PL Perspectives

Perspectives on computing and technology from and for those with an interest in programming languages.

This blog has had several recent posts about program synthesis, the task of automatically generating a program that does what we want. Synthesis is an exciting technique on the cutting edge of programming language design and implementation. In this post, I want to get concrete and show what’s involved in building a synthesis tool. By the end of this post, we’ll have a tool that can synthesize simple arithmetic expressions.

Getting started with Rosette

There are several great off-the-shelf frameworks for program synthesis, including the original Sketch language. For this post, we’re going to use Rosette, a language developed by Emina Torlak at UW, that adds synthesis and verification support to the Racket programming language. The nice thing about Rosette is that it’s an extension of Racket, so we’ll be able to use many of Racket’s nice features (like pattern matching) while building our synthesizer.

Following along: the code for this post is available on GitHub. If you’d like to follow along, you’ll need to install Racket and Rosette. Then you’ll be able to run Rosette programs either with the DrRacket IDE or the racket command-line interpreter.

Rosette’s key feature is programming with, and solving, constraints. In a Rosette program, some variables have unknown values we call symbolic constants. Rosette automatically determines the values of these constants according to the constraints we write.

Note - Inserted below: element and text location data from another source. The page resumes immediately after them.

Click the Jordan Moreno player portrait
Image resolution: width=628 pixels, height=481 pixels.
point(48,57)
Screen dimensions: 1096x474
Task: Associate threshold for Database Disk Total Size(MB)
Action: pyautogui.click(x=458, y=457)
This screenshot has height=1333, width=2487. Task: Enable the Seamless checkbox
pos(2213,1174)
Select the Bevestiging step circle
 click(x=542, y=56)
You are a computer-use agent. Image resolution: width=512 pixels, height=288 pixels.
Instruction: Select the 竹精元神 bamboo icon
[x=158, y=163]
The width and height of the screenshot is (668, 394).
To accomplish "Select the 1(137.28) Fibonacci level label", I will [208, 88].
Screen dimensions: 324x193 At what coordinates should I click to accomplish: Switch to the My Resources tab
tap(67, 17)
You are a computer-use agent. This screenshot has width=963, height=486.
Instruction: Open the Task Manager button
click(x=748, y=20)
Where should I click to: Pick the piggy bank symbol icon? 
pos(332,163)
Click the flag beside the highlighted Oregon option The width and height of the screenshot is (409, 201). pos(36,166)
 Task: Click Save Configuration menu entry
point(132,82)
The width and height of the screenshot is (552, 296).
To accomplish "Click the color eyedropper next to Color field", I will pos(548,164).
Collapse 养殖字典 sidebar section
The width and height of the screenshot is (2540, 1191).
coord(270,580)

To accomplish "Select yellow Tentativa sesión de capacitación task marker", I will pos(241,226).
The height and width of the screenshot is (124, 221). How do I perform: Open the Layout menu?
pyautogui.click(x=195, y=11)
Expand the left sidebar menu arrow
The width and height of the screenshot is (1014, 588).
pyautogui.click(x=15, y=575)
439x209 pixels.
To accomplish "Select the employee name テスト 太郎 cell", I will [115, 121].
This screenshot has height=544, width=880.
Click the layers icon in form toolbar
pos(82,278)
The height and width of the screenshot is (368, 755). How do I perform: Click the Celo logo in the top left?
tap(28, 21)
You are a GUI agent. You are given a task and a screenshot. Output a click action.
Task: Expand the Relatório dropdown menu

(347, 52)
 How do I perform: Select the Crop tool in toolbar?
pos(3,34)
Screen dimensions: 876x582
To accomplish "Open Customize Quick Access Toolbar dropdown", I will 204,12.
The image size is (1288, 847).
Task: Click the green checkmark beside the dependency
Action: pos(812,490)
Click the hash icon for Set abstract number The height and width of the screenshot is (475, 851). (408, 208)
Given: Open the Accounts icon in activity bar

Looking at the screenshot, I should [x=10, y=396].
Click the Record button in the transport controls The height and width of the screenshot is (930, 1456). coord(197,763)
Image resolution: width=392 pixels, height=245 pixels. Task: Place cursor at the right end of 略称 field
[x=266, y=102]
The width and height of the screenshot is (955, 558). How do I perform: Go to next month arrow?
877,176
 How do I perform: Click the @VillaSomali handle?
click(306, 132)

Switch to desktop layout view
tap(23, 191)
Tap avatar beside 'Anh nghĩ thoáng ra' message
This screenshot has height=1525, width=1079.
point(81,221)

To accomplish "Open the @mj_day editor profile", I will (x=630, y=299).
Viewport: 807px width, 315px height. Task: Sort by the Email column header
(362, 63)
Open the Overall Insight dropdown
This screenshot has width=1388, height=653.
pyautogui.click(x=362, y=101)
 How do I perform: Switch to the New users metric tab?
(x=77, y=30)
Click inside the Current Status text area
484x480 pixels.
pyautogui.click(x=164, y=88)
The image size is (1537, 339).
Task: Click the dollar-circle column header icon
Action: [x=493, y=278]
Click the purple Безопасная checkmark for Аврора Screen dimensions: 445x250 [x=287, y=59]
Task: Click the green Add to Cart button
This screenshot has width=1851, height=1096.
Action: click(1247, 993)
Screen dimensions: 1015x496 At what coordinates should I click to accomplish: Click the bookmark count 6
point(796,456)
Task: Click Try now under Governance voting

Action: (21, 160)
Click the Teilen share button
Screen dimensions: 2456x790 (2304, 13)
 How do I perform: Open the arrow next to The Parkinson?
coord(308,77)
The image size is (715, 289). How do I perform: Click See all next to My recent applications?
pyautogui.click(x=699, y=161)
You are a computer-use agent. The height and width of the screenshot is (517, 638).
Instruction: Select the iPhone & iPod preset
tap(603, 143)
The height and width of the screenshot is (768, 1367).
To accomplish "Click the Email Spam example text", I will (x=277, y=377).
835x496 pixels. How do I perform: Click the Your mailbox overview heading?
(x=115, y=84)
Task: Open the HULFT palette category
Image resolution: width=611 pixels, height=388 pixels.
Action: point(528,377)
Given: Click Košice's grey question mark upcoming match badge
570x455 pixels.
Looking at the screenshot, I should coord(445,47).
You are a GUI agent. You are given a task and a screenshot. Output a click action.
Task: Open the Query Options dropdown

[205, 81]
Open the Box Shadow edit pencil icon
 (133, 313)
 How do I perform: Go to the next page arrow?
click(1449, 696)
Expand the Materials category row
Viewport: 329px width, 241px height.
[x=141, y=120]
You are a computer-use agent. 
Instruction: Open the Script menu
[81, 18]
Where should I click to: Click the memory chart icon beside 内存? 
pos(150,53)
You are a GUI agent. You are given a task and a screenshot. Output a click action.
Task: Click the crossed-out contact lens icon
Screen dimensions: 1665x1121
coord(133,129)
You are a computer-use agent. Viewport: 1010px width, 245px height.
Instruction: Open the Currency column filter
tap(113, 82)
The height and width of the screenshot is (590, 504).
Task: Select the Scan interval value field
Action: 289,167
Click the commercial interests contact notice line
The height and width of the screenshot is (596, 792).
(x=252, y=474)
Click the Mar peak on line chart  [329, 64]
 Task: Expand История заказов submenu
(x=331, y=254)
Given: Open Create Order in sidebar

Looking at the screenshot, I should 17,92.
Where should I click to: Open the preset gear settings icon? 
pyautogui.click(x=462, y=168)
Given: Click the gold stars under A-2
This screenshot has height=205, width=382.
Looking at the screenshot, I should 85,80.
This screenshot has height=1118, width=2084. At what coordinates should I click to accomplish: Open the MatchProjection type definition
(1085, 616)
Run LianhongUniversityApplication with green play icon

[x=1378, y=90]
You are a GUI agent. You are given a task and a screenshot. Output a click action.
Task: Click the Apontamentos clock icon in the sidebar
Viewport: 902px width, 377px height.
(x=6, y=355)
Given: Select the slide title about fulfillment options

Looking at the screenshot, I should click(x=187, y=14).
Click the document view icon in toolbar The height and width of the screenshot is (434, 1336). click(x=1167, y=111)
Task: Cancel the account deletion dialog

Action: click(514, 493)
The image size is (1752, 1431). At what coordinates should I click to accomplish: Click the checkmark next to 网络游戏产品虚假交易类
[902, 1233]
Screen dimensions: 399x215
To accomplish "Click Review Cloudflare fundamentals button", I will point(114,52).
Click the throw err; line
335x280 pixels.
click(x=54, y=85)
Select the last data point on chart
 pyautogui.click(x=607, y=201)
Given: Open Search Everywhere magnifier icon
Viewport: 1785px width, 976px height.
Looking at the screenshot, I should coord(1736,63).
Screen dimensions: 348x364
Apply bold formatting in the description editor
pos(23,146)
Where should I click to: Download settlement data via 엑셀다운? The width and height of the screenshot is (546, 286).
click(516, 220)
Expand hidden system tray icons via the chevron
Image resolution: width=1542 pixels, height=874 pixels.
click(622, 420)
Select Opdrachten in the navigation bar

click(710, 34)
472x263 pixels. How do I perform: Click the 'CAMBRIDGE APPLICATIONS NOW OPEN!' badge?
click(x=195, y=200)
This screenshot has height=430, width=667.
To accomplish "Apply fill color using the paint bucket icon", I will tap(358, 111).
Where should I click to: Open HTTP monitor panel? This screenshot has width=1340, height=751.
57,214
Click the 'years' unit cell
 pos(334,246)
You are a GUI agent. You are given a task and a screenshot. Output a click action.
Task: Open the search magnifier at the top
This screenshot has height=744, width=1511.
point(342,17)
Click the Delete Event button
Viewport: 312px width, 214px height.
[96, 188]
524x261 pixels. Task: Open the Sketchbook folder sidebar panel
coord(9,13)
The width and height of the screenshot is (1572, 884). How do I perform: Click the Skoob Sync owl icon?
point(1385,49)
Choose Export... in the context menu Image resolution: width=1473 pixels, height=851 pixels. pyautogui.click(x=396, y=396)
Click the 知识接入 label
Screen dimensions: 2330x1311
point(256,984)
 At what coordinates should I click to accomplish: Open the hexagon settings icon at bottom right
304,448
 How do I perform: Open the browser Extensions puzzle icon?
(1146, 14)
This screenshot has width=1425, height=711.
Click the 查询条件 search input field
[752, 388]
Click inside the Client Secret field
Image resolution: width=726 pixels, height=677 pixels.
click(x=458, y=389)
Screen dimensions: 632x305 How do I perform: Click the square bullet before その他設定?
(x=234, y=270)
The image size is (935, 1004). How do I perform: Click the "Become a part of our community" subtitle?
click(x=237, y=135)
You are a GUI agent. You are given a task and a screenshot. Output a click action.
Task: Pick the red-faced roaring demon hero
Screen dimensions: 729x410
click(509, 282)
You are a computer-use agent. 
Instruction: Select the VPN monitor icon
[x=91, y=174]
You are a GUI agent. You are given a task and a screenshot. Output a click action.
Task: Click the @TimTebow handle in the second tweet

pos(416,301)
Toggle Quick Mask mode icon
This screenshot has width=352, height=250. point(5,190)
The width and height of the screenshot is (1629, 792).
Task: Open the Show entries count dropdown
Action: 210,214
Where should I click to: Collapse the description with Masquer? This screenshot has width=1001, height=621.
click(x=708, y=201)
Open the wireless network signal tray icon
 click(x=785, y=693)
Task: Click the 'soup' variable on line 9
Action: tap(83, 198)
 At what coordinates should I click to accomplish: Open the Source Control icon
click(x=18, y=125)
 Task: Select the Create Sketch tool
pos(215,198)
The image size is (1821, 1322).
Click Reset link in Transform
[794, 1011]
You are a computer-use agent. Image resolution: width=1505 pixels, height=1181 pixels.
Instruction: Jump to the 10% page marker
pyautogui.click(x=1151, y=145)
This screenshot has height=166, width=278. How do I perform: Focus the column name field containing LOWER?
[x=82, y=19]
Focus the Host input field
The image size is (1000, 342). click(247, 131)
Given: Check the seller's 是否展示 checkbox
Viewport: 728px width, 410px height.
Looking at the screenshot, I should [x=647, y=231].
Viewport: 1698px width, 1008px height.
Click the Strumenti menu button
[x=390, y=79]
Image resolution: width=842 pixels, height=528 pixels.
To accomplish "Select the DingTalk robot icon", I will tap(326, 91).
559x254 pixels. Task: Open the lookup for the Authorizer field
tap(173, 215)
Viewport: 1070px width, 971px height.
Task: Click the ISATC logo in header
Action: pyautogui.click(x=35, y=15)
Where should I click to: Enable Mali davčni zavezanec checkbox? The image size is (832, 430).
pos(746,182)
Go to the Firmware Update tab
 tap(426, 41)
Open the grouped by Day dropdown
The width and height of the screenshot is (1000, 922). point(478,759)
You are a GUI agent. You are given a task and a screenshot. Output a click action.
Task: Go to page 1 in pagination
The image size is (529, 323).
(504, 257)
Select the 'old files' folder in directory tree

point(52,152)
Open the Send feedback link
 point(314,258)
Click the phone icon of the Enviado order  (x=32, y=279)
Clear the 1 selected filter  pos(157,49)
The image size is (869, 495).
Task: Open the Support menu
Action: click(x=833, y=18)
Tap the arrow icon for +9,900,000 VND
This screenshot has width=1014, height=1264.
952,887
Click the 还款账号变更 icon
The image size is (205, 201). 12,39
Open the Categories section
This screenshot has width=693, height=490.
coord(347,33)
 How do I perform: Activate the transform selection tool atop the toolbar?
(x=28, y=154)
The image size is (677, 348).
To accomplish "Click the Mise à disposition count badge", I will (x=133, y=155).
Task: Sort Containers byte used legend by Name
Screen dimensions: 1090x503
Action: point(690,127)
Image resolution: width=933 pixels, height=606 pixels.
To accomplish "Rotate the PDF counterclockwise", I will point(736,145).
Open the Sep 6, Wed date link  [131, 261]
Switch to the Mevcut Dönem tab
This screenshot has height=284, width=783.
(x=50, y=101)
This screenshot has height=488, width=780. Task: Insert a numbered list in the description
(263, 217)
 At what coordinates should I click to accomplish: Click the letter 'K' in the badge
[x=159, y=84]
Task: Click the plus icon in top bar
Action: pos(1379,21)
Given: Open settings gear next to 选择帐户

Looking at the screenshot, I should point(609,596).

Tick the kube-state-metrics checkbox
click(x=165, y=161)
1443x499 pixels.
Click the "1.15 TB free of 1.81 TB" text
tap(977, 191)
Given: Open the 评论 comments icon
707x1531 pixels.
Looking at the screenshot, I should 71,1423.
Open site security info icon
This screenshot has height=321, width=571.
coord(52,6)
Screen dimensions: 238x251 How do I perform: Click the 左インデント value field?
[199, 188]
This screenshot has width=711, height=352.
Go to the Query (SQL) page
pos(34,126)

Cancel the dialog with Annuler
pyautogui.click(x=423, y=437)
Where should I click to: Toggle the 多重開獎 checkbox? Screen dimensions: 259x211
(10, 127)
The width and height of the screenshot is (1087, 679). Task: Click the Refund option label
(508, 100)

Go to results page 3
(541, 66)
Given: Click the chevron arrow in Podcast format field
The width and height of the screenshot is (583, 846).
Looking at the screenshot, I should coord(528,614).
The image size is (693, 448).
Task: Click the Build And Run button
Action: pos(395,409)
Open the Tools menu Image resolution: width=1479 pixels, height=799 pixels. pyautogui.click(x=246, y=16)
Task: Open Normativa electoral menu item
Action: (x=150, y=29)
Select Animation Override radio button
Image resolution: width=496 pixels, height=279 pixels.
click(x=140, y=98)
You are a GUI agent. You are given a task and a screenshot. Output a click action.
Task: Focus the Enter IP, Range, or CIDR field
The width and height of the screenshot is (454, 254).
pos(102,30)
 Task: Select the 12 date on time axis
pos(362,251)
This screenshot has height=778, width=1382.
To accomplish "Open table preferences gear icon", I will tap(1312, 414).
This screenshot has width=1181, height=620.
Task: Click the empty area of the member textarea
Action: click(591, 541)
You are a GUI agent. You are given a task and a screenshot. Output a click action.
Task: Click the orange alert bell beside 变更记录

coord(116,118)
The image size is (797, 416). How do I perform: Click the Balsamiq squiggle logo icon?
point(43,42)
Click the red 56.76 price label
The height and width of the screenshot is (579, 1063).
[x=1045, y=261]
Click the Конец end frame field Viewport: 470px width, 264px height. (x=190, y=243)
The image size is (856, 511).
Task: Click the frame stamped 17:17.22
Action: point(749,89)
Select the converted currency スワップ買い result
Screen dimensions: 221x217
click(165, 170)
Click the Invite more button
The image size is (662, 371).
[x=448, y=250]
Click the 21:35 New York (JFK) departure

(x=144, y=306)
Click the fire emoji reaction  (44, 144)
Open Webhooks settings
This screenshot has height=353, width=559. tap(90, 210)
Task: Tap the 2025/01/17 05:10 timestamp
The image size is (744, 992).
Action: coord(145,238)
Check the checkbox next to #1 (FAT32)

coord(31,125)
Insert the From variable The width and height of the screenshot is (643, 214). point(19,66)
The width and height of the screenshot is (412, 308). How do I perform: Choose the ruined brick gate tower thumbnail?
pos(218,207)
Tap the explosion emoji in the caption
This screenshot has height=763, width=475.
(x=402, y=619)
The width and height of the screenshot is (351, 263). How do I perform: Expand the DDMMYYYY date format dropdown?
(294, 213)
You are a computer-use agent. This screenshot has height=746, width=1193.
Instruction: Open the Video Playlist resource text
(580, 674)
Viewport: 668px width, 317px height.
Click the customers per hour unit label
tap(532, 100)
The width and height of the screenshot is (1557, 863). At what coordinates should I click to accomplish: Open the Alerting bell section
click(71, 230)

For example, we can try to find an integer whose absolute value is 5:

#lang rosette/safe

; Compute the absolute value of `x`.
(define (absv x)
  (if (< x 0) (- x) x))

; Define a variable y bound to a symbolic constant
(define-symbolic y integer?)

; Solve a constraint saying |y| = 5.
(solve
  (assert (= (absv y) 5)))

This program outputs:

(model
  [y -5])

which is a model (an assignment of values to all the symbolic constants) in which y takes the value -5. The model satisfies the constraints we generated using assert, which in this case was just the single assertion (= (absv y) 5). Rosette found this value by using an SMT solver to solve the constraint. Of course, 5 would also have been a valid value for y — if there are multiple assignments that would work, Rosette chooses one arbitrarily.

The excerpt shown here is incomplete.